The webinar was organized by Institute of Regional Studies, Islamabad in collaboration with the Centre of Coastal and Deltaic Studies (CCD), Thatta, and Centre for Environmental Sciences (CES), and Jamshoro of University of Sindh.
IRS President Ambassador Nadeem Riyaz stressed the need to rationalize the approach to deal effectively with the climate challenge so that we could minimize the harmful impacts of environmental changes, particularly in the coastal areas of Sindh.
Civil Society Coalition for Climate Change (CSCCC) CEO Aisha Khan called for a greater understanding of climate change vulnerabilities and their impact on coastal areas.
While highlighting the causes of increasing coastal vulnerabilities, Aisha Khan underscored hydrological changes due to global warming as well as the changes in atmospheric pressure that resulted in frequent storms and cyclones, as the leading cause of rapid degradation of coastal belts.

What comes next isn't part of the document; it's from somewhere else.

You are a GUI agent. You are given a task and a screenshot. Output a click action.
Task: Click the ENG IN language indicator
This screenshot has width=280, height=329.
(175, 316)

The situation is alarming as 10 per cent of total population of Sindh is living in the vicinity of coastal areas along with heavy presence of industry that is around 40 per cent, said Aisha Khan.
Sindh’s coastal areas are more prone to cyclones as compared to Baluchistan, she added.

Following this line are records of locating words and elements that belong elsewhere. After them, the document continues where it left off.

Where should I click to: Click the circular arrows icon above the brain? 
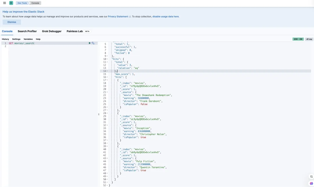311,177
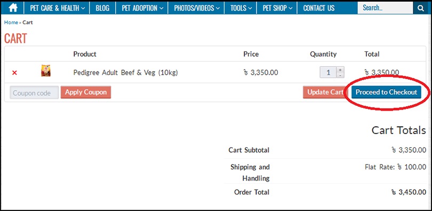Viewport: 432px width, 211px height.
Task: Click the quantity number field
Action: (x=328, y=73)
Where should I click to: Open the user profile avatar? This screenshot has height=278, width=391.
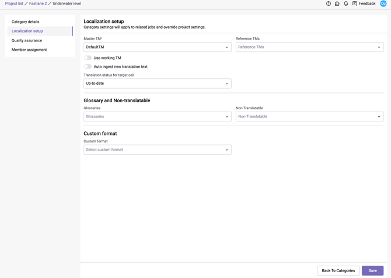pyautogui.click(x=383, y=4)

The environmentalist called for a holistic strategic plan that must include coastal land reforms along with other important elements of coastal resilience such as increasing community capacity, and preserving nature.

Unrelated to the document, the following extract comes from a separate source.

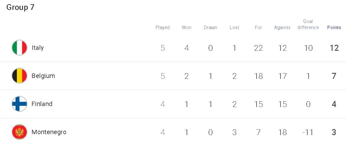Click the Belgium flag icon
Image resolution: width=346 pixels, height=146 pixels.
[x=19, y=76]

CCD Director Dr Mukhtar Ahmed Mahar said that climate change has brought a significant change in the coastline morphology of Sindh’s coastal belts.
Dr Mahar added that reduction in sediments, wave activity, rise in the sea level, pollution and over exploitation of coastal resources and wind erosion were causing rapid degeneration of Deltas.
He cautioned further decrease in agricultural activities, livestock and fisheries due to increase in sea intrusions which he said would ultimately impact upon the livelihood of the people living in and around the coastal belts.
Dr Mahar urged scientific intervention, and enhanced collaboration between the stakeholders to mitigate the adverse effects of climate change.
Assistant Professor at CES Dr Amanullah apprised the audience that the increase in the use of fossil fuels, and the deforestation was primarily causing the environmental changes in Pakistan.
Though, the country’s share in the rising global greenhouse gas emissions is minimal yet its impact is extremely consequential, he added.
Sea intrusions, cyclones and coastal pollution were also echoed by Dr Amanullah as the leading cause of coastal degradation along with the reduction in environmental flows, and exploitation of coastal resources.